WHAT TO DO => For this exercise, restate word for word only the lines from the one containing "Task: Open the library advanced filters icon" through the last line below. Pictures do not get copied.

Stored data entries =>

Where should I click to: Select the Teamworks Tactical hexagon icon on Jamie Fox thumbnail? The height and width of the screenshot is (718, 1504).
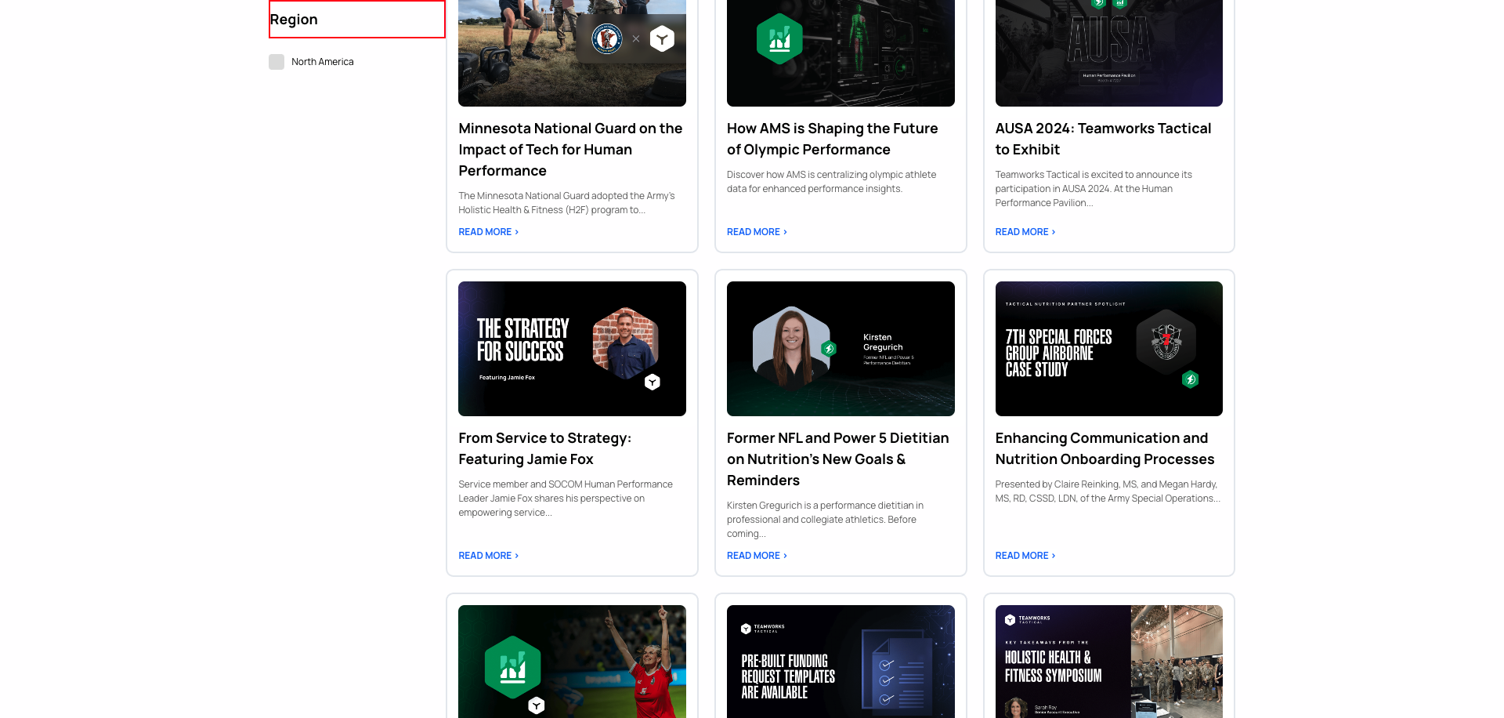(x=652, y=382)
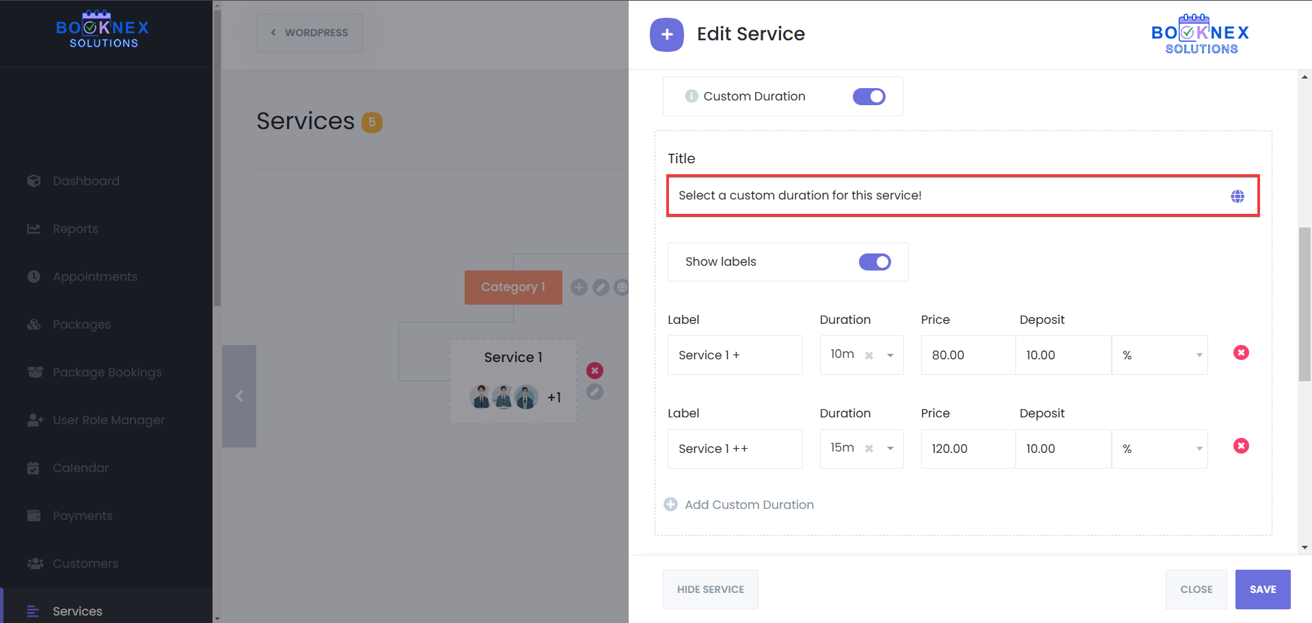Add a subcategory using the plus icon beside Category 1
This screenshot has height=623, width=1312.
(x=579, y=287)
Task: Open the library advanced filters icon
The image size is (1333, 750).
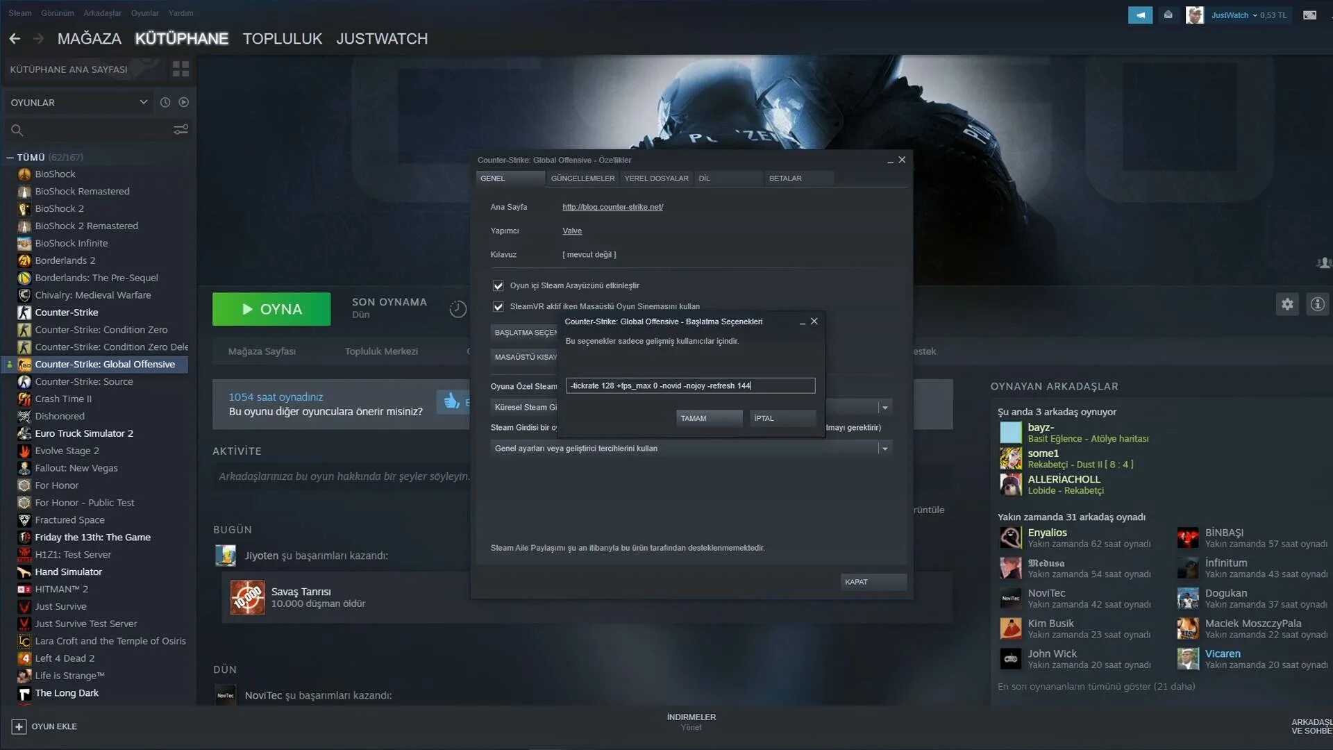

OUTPUT FOR THIS TASK =>
Task: Open the library advanced filters icon
The image size is (1333, 750).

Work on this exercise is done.